Specialist Learning & Wellbeing support

Specialist Learning and Wellbeing Support

Our specialist learning support is primarily delivered by two different roles, each with experience and qualifications enabling them to support learners with learning disabilities and/or difficulties.

Learners are supported on an individual basis via remote support with a tailored plan in place to meet their individual needs.

The Specialist Learning Mentor is our primary support role and engages with apprentices around all aspects of their learning, including wellbeing barriers, presented by a learning need or disability.

The Wellbeing Mentor delivers mental health intervention and support for learners facing mental health difficulties that are impacting on their access to and progression through their apprenticeship.

Learners will be allocated the type of support most closely matching the additional learning needs. On some occasions both types of mentor role will be allocated. Decisions on what type of support will be most effective will be based on a learner’s initial assessment of need and discussioned with the learner.

We also deliver our IMPACT programme of fortnightly learning support, AT training and self-directed tasks aimed at learners with mild to moderate additional learning needs.

Our mentors work closely alongside our Assistive technology team to ensure that learners are able to maximise their use of software, and to contextualise their use of technology within the strategies and support that we deliver.

More about our Mentors

Specialist Learning Mentors are qualified and experienced practitioners who specialise in supporting learners to develop the skills and strategies they need to overcome their additional learning needs. They have the additional skills and knowledge required to support neurodiverse learners and other learners facing learning difficulties as a result of long-term medical conditions or mental health difficulties for example.

Specialist Learning Mentors work with learners on a one-to-one basis developing learning competences and strategies such as time management and organisation, test/exam preparation, independent study techniques and use of assistive technology. The role of the Specialist Learning Mentor may also involve helping the learner to cope with study-related stress and anxiety, and to manage difficult emotions linked to their learning difference or disability.

Our Specialist Learning Mentors promote independent learning and empower learners to manage and take ownership of their academic work and their training. They deliver support themselves and also signpost to other sources of advice and support.

NOTE: This is not subject specific tuition or day to day learning coaching and support, as these are the responsibility of the training/education provider. This role provides specialist learning support related to an additional learning need or disability.

Wellbeing Mentors are qualified mental health practitioners who work with learners on a one-to-one basis addressing the barriers to learning and apprenticeships created by a particular mental health condition. Their role is to provide mental health and wellbeing support that enables the apprentice to access their learning, whether on or off the job. Wellbeing Mentors support the development of skills and strategies that develop independence and build confidence among learners, empowering them to manage their study and workload and fully access their apprenticeships.

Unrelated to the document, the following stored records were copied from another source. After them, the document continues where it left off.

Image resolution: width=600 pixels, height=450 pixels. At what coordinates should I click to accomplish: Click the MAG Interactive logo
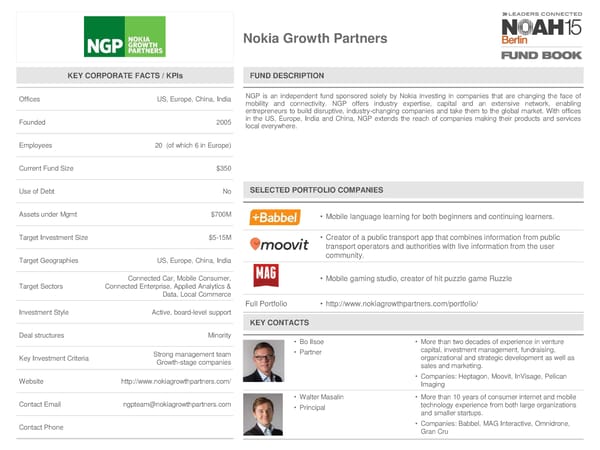tap(265, 274)
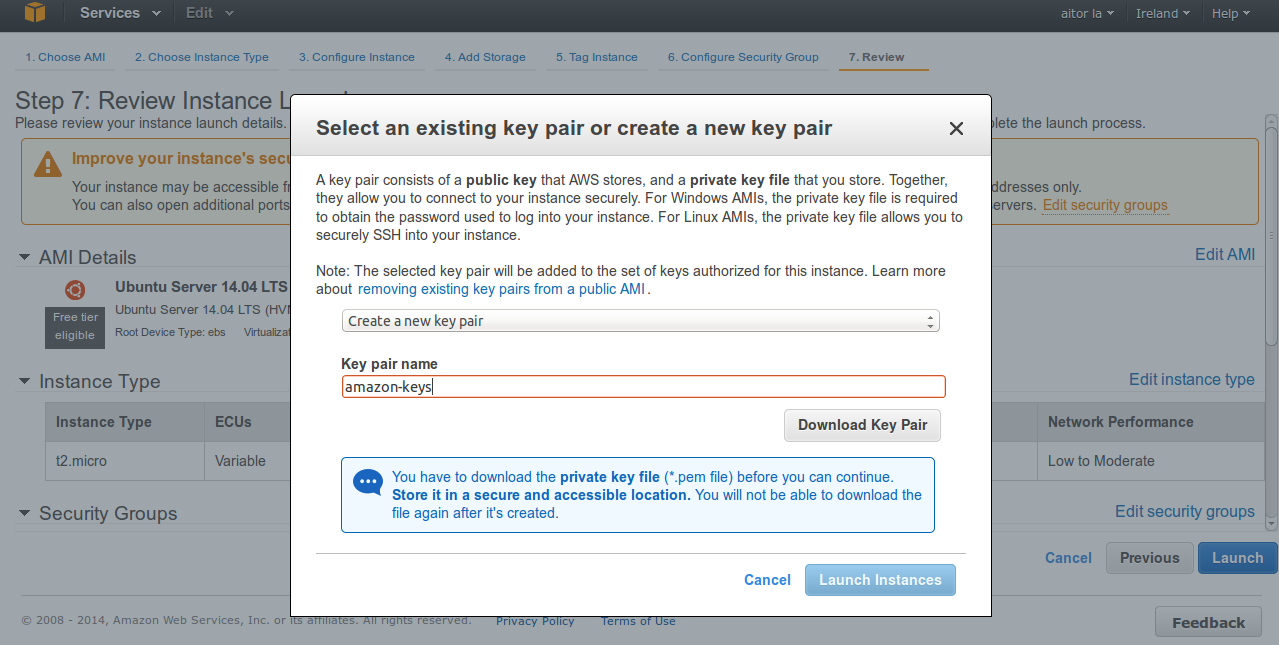Open the Ireland region dropdown

(x=1162, y=13)

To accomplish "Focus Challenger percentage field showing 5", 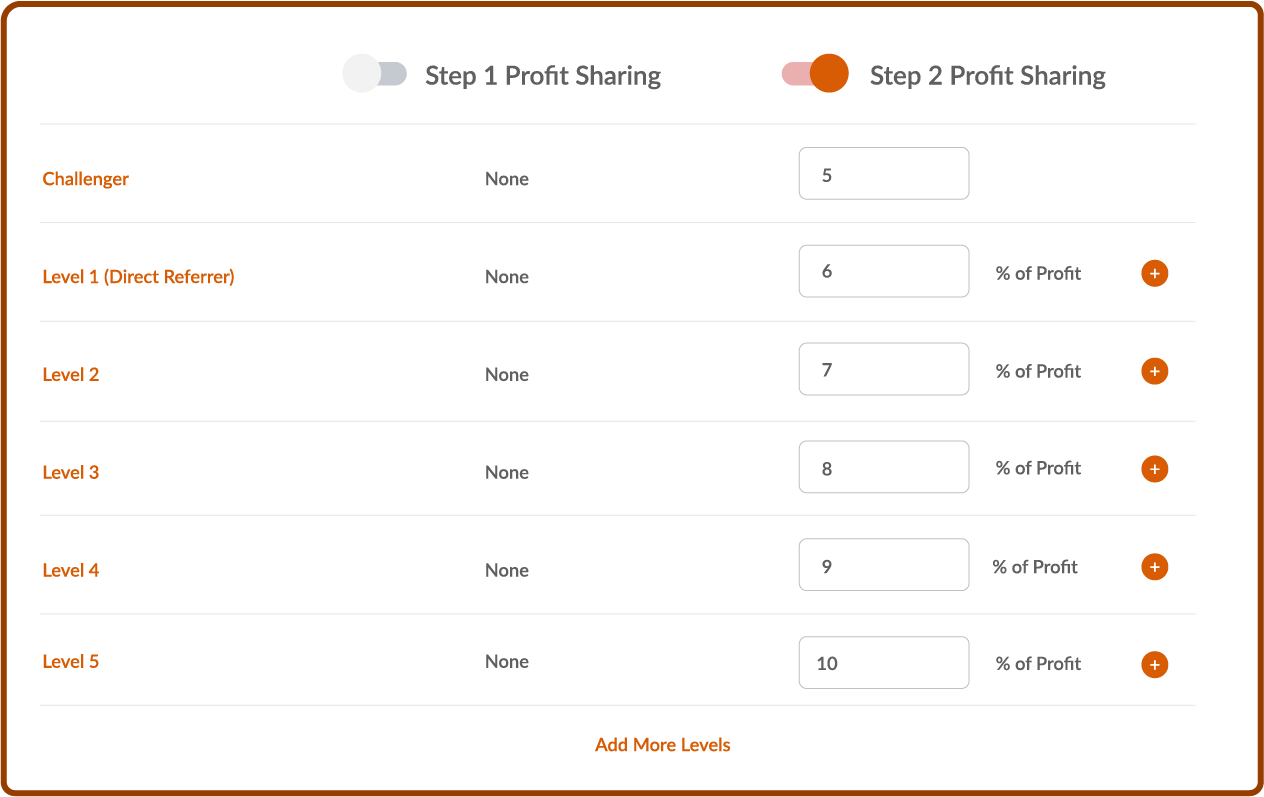I will point(884,173).
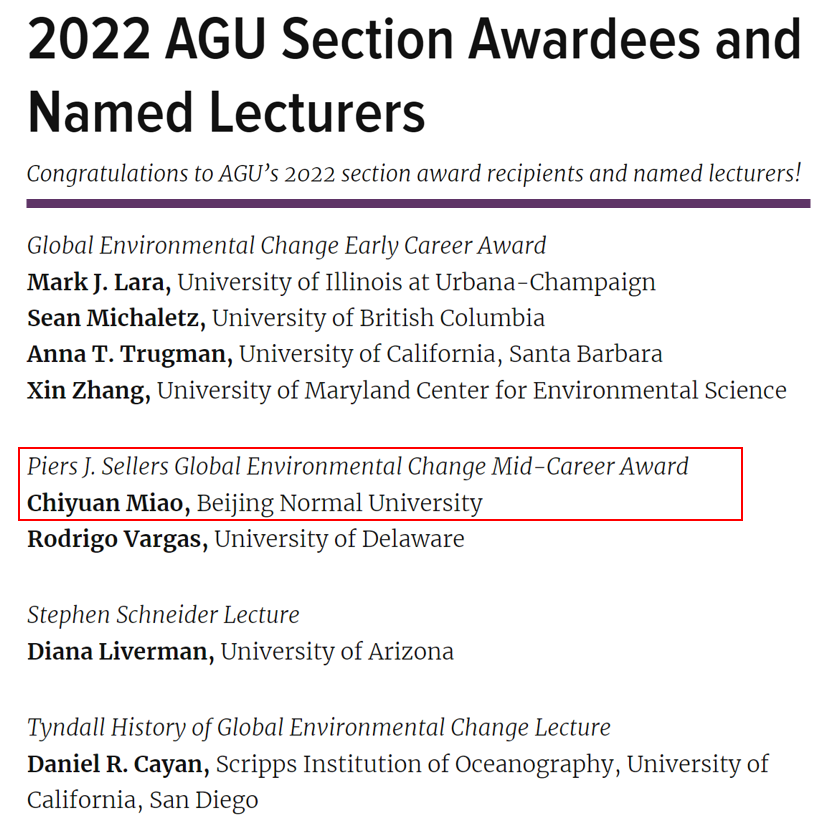Click the name Daniel R. Cayan
This screenshot has width=827, height=827.
(x=118, y=764)
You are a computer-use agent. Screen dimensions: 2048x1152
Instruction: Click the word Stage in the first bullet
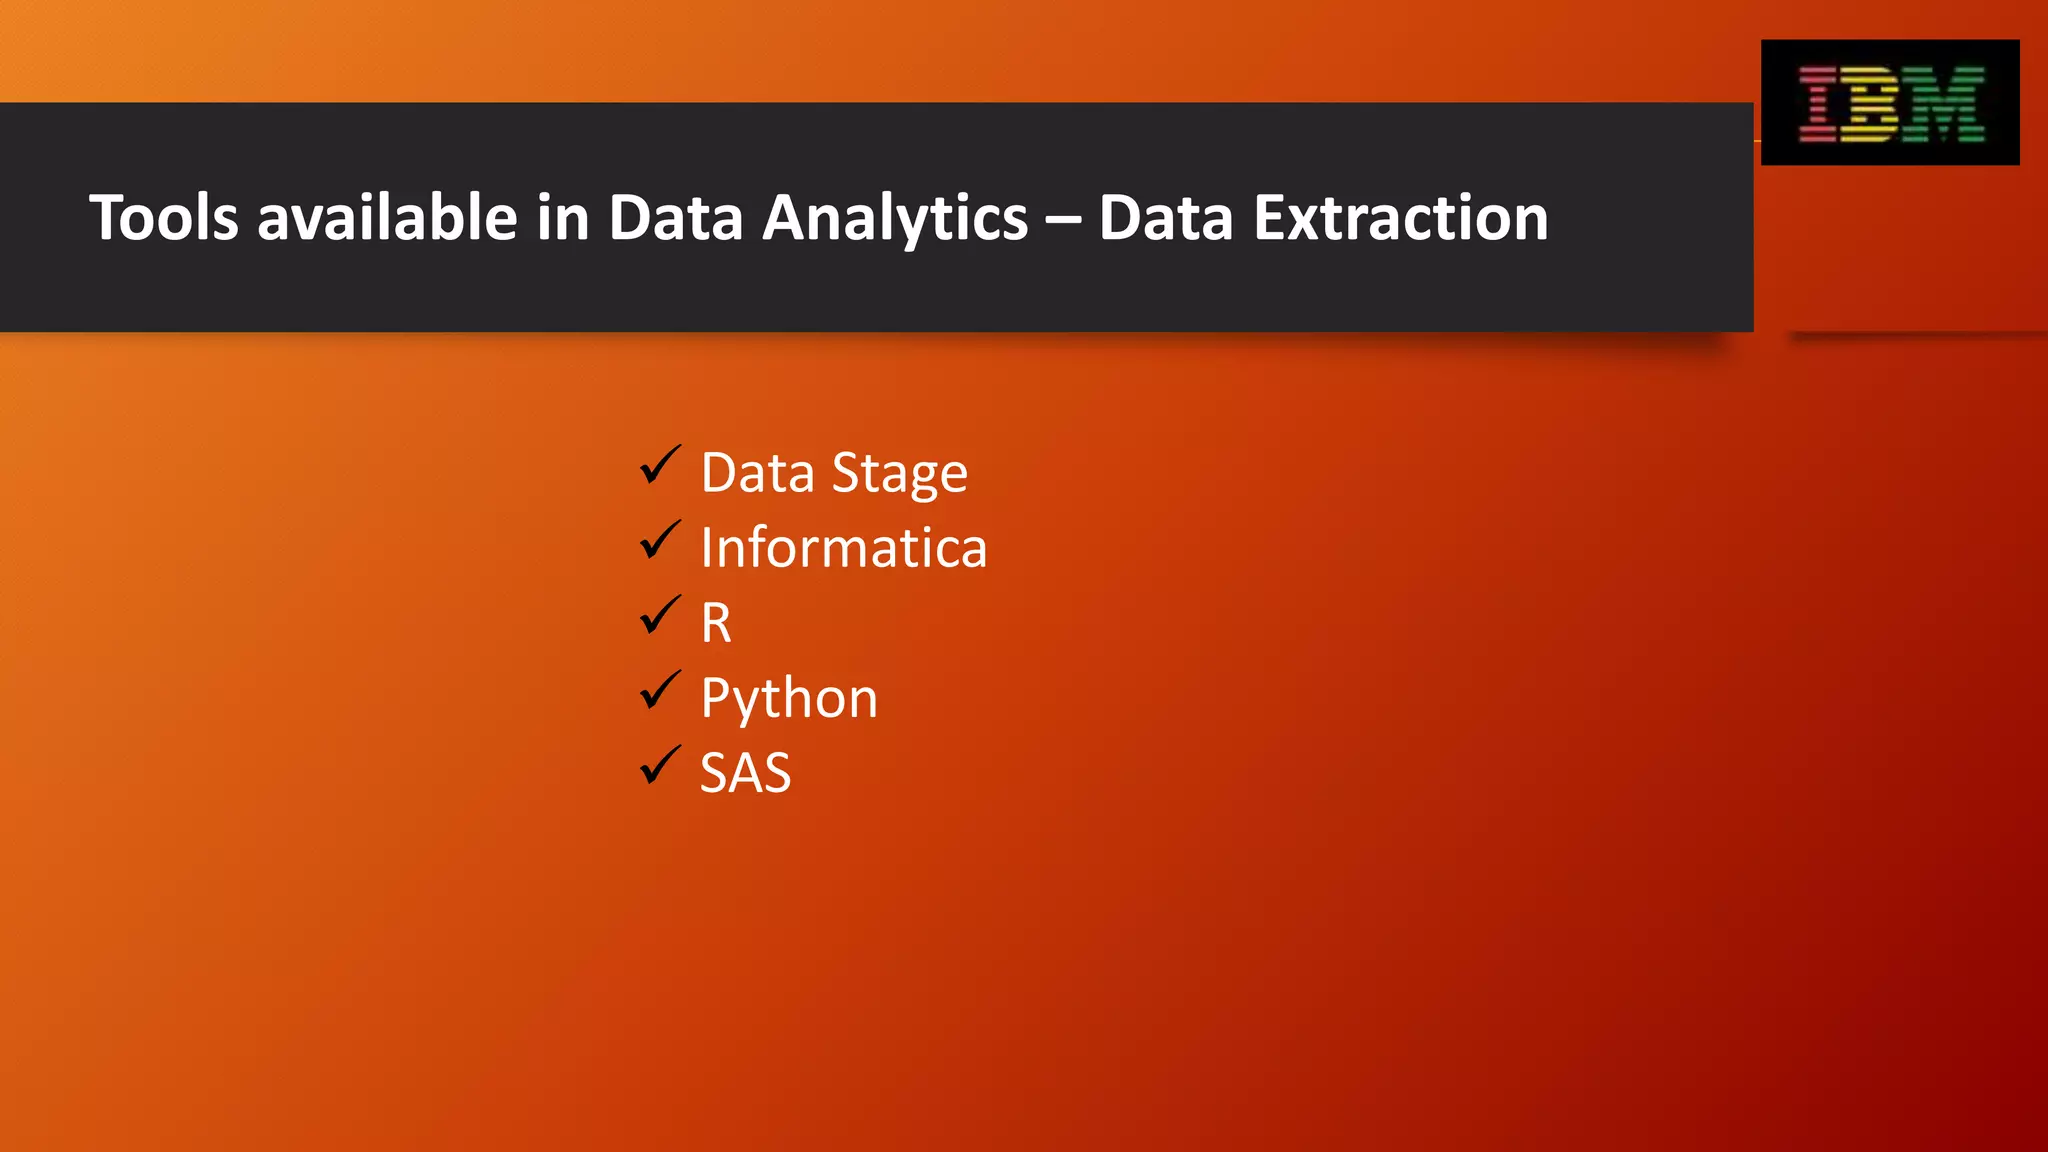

NOTE: Wellbeing Mentors are not advocates or counsellors. They should compliment rather than be seen as an alternative or replacement for specialist (e.g. NHS) mental health support.

All our Mentors are specialist roles intended to compliment and bring additional skills experience and support over and above that of a Training Provider’s tutors/instructors and learning mentors/coaches. With this in mind we will seek to work collaboratively with coaches and tutors as well as offering appropriate advice and guidance for clients and employers regarding SEND and specialist learning support.

How we decide on levels of support

Learning support works best when it is planned and regular and our experience suggests that weekly sessions are the best way of supporting learners to acquire and embed the knowledge, strategies and skills to enable them to address the barriers they face as a result of their disability or long-term medical condition. Working with one Mentor is also the best approach, though this may depend on learner availability.

The pattern of support may vary from week to week depending on the focus of the apprenticeship and other factors, but weekly support in a regular time slot would be our recommendation, certainly at the initial stages of support. Learners will therefore be offered this level of support if appropriate after assessment.

We map out a learner’s support needs in an Individual Learning Plan (ILP) developed in the first few weeks of support. Targets and priorities for support are tracked and reviewed monthly to that ensure that the focus of the support remains relevant to a learner’s additional learning needs, and that support is still required.

  • We will only offer support that the learner requires so the frequency of sessions may reduce (or increase) over time depending on circumstances.

  • We will always do our best to provide support at the best time for the learner.